Work task
Repeat the records below exactly, leaving out any pictures.

Task data
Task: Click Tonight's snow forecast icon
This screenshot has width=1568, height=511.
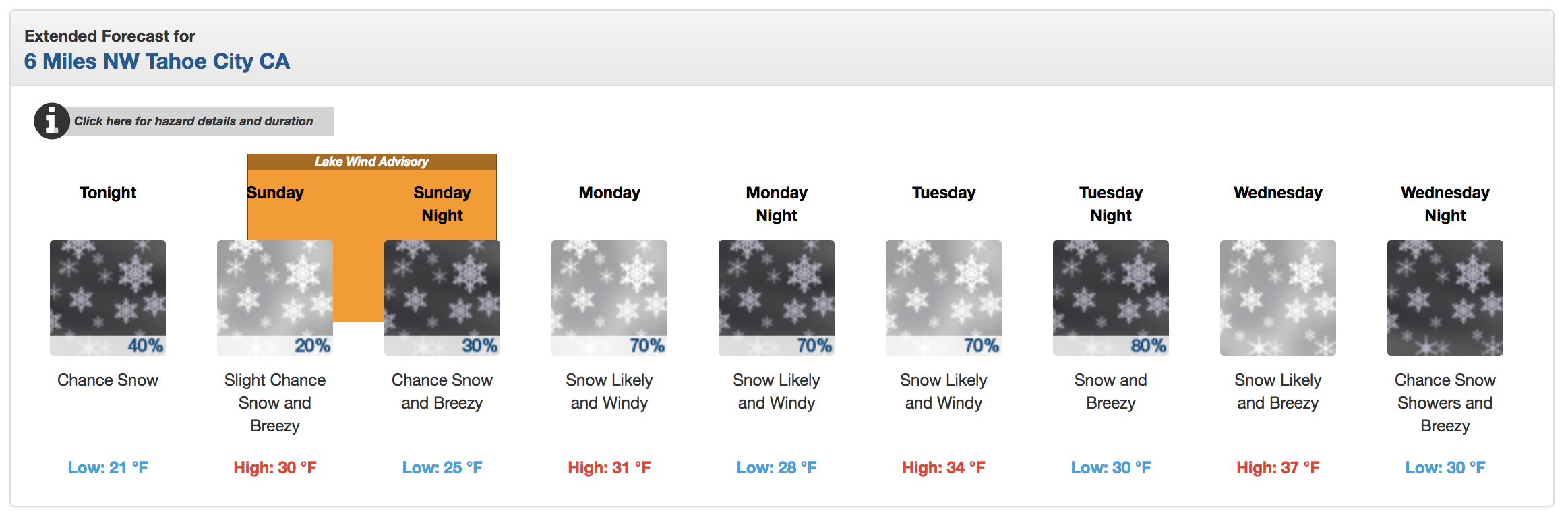Action: click(x=108, y=298)
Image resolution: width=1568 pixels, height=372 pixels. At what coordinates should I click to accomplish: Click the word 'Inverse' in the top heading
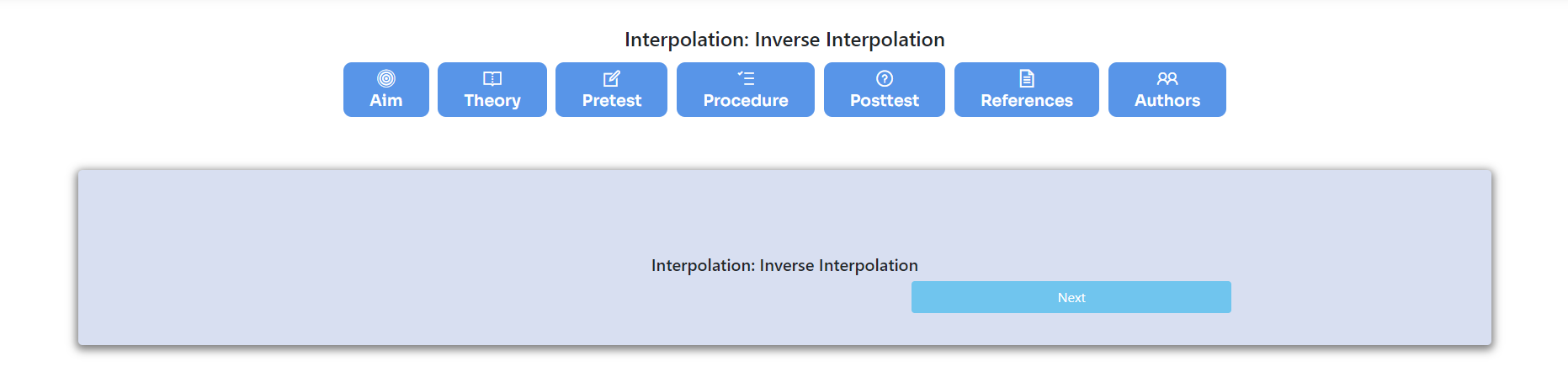787,40
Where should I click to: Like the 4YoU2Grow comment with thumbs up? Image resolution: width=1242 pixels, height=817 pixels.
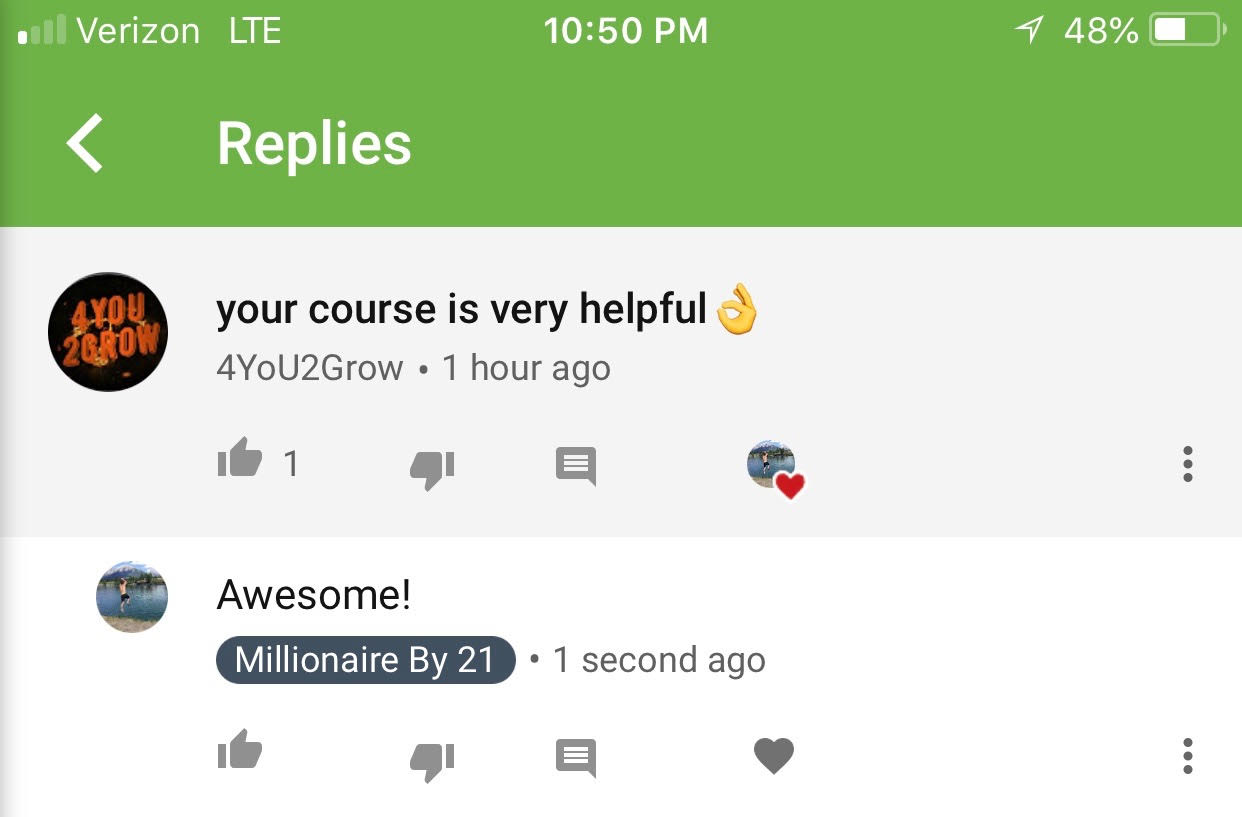pos(239,461)
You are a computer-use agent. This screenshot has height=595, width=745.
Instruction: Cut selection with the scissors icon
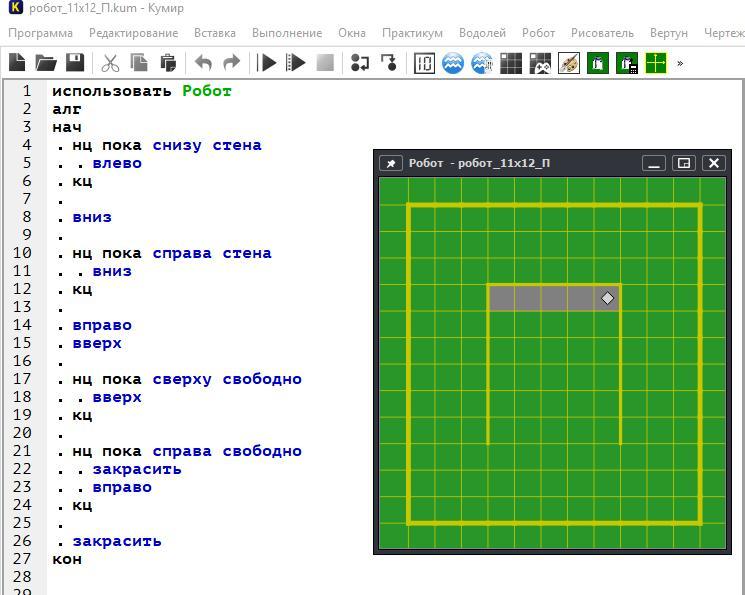pyautogui.click(x=110, y=63)
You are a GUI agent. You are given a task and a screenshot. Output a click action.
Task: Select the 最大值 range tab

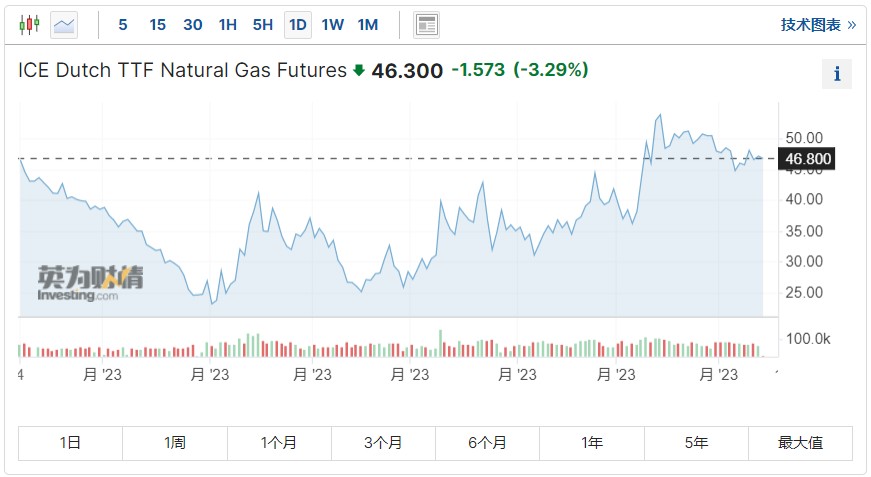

Result for this task
Task: Click Tonight's snow forecast icon
This screenshot has width=1568, height=511.
Action: click(x=108, y=298)
Image resolution: width=1568 pixels, height=372 pixels. At what coordinates should I click to accomplish: Click the word 'Inverse' in the top heading
787,40
Where should I click to: Like the 4YoU2Grow comment with thumbs up? Image resolution: width=1242 pixels, height=817 pixels.
pos(239,461)
You are a computer-use agent. This screenshot has height=595, width=745.
Instruction: Cut selection with the scissors icon
pyautogui.click(x=110, y=63)
You are a GUI agent. You are given a task and a screenshot. Output a click action.
Task: Select the 最大值 range tab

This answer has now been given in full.